─── Data ───

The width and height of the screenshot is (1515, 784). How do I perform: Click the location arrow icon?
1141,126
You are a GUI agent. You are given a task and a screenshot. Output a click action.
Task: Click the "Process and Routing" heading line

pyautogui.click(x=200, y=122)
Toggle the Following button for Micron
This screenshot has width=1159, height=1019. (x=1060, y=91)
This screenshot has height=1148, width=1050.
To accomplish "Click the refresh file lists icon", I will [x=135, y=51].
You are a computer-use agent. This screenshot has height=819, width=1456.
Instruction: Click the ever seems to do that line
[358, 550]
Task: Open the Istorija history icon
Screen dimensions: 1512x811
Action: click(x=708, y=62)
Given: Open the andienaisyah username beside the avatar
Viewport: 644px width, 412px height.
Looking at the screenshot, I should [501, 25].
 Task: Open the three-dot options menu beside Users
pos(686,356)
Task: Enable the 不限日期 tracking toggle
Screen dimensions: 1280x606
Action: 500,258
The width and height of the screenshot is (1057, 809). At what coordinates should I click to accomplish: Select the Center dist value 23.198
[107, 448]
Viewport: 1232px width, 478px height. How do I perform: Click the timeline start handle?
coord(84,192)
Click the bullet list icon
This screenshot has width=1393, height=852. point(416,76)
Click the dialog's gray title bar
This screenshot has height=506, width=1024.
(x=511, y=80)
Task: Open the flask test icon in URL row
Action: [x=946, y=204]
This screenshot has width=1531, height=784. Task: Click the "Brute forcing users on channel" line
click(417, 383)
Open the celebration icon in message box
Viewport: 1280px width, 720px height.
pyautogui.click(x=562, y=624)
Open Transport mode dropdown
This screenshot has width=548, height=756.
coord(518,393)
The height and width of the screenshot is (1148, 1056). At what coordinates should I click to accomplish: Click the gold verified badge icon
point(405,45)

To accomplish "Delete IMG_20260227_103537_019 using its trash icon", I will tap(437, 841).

───

*Work required:* Beginning at the line with "Viewport: 1232px width, 478px" and ending at the line with "Click the dialog's gray title bar", reproduce each line of the data above exactly, and add no other lines.

*Exercise answer:*
Viewport: 1232px width, 478px height. How do I perform: Click the timeline start handle?
coord(84,192)
Click the bullet list icon
This screenshot has width=1393, height=852. point(416,76)
Click the dialog's gray title bar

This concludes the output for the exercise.